** Supplied information follows **

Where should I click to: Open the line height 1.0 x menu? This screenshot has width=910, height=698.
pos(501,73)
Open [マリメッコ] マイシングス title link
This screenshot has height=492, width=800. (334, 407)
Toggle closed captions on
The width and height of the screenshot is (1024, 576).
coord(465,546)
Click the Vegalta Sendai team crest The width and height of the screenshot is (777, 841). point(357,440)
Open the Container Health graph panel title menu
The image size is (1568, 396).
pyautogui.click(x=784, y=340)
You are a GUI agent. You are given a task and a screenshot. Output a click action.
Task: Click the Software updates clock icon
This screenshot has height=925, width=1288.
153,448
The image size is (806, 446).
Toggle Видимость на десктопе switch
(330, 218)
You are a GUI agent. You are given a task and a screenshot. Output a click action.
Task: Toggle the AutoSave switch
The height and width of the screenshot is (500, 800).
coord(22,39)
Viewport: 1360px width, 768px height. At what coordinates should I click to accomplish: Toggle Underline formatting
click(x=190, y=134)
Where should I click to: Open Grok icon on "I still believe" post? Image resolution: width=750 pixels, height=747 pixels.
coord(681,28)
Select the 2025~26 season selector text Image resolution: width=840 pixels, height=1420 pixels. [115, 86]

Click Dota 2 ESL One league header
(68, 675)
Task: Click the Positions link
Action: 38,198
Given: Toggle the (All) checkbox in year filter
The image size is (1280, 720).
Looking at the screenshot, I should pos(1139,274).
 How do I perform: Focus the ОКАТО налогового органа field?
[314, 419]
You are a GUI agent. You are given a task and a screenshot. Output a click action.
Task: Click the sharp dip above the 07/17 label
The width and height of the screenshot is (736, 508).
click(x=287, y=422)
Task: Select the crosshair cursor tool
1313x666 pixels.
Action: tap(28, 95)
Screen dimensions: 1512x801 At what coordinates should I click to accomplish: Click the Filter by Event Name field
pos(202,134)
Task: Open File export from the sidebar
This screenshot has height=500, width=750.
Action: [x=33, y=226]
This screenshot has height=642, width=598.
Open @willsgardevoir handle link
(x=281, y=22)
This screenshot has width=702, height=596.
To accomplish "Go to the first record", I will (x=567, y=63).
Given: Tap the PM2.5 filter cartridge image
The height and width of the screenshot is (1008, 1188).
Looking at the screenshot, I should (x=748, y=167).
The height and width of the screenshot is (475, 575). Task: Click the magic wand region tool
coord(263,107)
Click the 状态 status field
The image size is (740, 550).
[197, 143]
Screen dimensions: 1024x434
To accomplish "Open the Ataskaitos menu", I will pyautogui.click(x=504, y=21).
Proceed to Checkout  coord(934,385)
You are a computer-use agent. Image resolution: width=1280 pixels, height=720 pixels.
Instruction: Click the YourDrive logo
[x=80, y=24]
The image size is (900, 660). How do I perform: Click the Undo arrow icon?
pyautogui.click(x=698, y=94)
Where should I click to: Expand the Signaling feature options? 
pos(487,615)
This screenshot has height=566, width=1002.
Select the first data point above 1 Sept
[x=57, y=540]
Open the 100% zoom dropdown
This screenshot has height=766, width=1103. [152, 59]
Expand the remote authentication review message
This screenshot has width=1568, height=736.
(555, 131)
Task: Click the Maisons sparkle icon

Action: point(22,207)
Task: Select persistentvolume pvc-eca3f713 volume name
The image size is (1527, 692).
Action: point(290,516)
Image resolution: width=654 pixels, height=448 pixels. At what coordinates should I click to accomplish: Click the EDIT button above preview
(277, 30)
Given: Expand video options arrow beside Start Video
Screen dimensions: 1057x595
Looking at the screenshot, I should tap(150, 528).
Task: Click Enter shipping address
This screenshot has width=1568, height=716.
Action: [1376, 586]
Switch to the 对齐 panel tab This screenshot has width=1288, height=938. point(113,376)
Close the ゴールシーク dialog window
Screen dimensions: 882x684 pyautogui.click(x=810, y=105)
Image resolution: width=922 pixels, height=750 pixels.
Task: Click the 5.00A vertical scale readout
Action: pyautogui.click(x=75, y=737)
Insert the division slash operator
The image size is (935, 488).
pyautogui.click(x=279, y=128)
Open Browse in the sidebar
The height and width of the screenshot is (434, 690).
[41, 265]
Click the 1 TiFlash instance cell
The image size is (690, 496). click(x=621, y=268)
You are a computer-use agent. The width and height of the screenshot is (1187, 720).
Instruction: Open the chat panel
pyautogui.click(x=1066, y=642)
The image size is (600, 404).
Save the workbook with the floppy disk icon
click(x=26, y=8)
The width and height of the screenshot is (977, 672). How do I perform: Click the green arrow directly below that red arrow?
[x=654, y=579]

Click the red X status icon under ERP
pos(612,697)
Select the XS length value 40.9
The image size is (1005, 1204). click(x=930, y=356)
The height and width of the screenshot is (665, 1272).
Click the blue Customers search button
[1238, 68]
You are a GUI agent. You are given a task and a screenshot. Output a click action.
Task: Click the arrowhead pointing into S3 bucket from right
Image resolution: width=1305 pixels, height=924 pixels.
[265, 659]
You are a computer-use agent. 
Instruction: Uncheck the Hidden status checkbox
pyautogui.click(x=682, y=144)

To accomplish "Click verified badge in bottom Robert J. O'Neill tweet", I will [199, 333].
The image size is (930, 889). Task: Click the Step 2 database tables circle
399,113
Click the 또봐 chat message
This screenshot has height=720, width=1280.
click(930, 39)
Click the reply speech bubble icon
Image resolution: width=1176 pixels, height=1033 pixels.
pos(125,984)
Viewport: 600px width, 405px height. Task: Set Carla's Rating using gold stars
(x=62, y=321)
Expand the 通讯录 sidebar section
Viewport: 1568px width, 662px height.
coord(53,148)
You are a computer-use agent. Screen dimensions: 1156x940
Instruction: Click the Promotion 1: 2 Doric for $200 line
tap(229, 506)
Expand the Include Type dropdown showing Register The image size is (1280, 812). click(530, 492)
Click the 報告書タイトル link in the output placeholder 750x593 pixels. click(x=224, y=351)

** End of Supplied information **

• What you will do: Repeat the material exactly. Every line should match.

• Task result:
Where should I click to: Open the line height 1.0 x menu? This screenshot has width=910, height=698.
pos(501,73)
Open [マリメッコ] マイシングス title link
This screenshot has height=492, width=800. (334, 407)
Toggle closed captions on
The width and height of the screenshot is (1024, 576).
coord(465,546)
Click the Vegalta Sendai team crest The width and height of the screenshot is (777, 841). point(357,440)
Open the Container Health graph panel title menu
The image size is (1568, 396).
pyautogui.click(x=784, y=340)
You are a GUI agent. You are given a task and a screenshot. Output a click action.
Task: Click the Software updates clock icon
This screenshot has height=925, width=1288.
153,448
The image size is (806, 446).
Toggle Видимость на десктопе switch
(330, 218)
You are a GUI agent. You are given a task and a screenshot. Output a click action.
Task: Toggle the AutoSave switch
The height and width of the screenshot is (500, 800).
coord(22,39)
Viewport: 1360px width, 768px height. At what coordinates should I click to accomplish: Toggle Underline formatting
click(x=190, y=134)
Where should I click to: Open Grok icon on "I still believe" post? Image resolution: width=750 pixels, height=747 pixels.
coord(681,28)
Select the 2025~26 season selector text Image resolution: width=840 pixels, height=1420 pixels. [115, 86]

Click Dota 2 ESL One league header
(68, 675)
Task: Click the Positions link
Action: 38,198
Given: Toggle the (All) checkbox in year filter
The image size is (1280, 720).
Looking at the screenshot, I should pos(1139,274).
 How do I perform: Focus the ОКАТО налогового органа field?
[314, 419]
You are a GUI agent. You are given a task and a screenshot. Output a click action.
Task: Click the sharp dip above the 07/17 label
The width and height of the screenshot is (736, 508).
click(x=287, y=422)
Task: Select the crosshair cursor tool
1313x666 pixels.
Action: tap(28, 95)
Screen dimensions: 1512x801 At what coordinates should I click to accomplish: Click the Filter by Event Name field
pos(202,134)
Task: Open File export from the sidebar
This screenshot has height=500, width=750.
Action: [x=33, y=226]
This screenshot has height=642, width=598.
Open @willsgardevoir handle link
(x=281, y=22)
This screenshot has width=702, height=596.
To accomplish "Go to the first record", I will (x=567, y=63).
Given: Tap the PM2.5 filter cartridge image
The height and width of the screenshot is (1008, 1188).
Looking at the screenshot, I should (x=748, y=167).
The height and width of the screenshot is (475, 575). Task: Click the magic wand region tool
coord(263,107)
Click the 状态 status field
The image size is (740, 550).
[197, 143]
Screen dimensions: 1024x434
To accomplish "Open the Ataskaitos menu", I will pyautogui.click(x=504, y=21).
Proceed to Checkout  coord(934,385)
You are a computer-use agent. Image resolution: width=1280 pixels, height=720 pixels.
Instruction: Click the YourDrive logo
[x=80, y=24]
The image size is (900, 660). How do I perform: Click the Undo arrow icon?
pyautogui.click(x=698, y=94)
Where should I click to: Expand the Signaling feature options? 
pos(487,615)
This screenshot has height=566, width=1002.
Select the first data point above 1 Sept
[x=57, y=540]
Open the 100% zoom dropdown
This screenshot has height=766, width=1103. [152, 59]
Expand the remote authentication review message
This screenshot has width=1568, height=736.
(555, 131)
Task: Click the Maisons sparkle icon

Action: point(22,207)
Task: Select persistentvolume pvc-eca3f713 volume name
The image size is (1527, 692).
Action: point(290,516)
Image resolution: width=654 pixels, height=448 pixels. At what coordinates should I click to accomplish: Click the EDIT button above preview
(277, 30)
Given: Expand video options arrow beside Start Video
Screen dimensions: 1057x595
Looking at the screenshot, I should tap(150, 528).
Task: Click Enter shipping address
This screenshot has width=1568, height=716.
Action: [1376, 586]
Switch to the 对齐 panel tab This screenshot has width=1288, height=938. point(113,376)
Close the ゴールシーク dialog window
Screen dimensions: 882x684 pyautogui.click(x=810, y=105)
Image resolution: width=922 pixels, height=750 pixels.
Task: Click the 5.00A vertical scale readout
Action: pyautogui.click(x=75, y=737)
Insert the division slash operator
The image size is (935, 488).
pyautogui.click(x=279, y=128)
Open Browse in the sidebar
The height and width of the screenshot is (434, 690).
[41, 265]
Click the 1 TiFlash instance cell
The image size is (690, 496). click(x=621, y=268)
You are a computer-use agent. The width and height of the screenshot is (1187, 720).
Instruction: Open the chat panel
pyautogui.click(x=1066, y=642)
The image size is (600, 404).
Save the workbook with the floppy disk icon
click(x=26, y=8)
The width and height of the screenshot is (977, 672). How do I perform: Click the green arrow directly below that red arrow?
[x=654, y=579]

Click the red X status icon under ERP
pos(612,697)
Select the XS length value 40.9
The image size is (1005, 1204). click(x=930, y=356)
The height and width of the screenshot is (665, 1272).
Click the blue Customers search button
[1238, 68]
You are a GUI agent. You are given a task and a screenshot. Output a click action.
Task: Click the arrowhead pointing into S3 bucket from right
Image resolution: width=1305 pixels, height=924 pixels.
[265, 659]
You are a computer-use agent. 
Instruction: Uncheck the Hidden status checkbox
pyautogui.click(x=682, y=144)

To accomplish "Click verified badge in bottom Robert J. O'Neill tweet", I will [199, 333].
The image size is (930, 889). Task: Click the Step 2 database tables circle
399,113
Click the 또봐 chat message
This screenshot has height=720, width=1280.
click(930, 39)
Click the reply speech bubble icon
Image resolution: width=1176 pixels, height=1033 pixels.
pos(125,984)
Viewport: 600px width, 405px height. Task: Set Carla's Rating using gold stars
(x=62, y=321)
Expand the 通讯录 sidebar section
Viewport: 1568px width, 662px height.
coord(53,148)
You are a computer-use agent. Screen dimensions: 1156x940
Instruction: Click the Promotion 1: 2 Doric for $200 line
tap(229, 506)
Expand the Include Type dropdown showing Register The image size is (1280, 812). click(530, 492)
Click the 報告書タイトル link in the output placeholder 750x593 pixels. click(x=224, y=351)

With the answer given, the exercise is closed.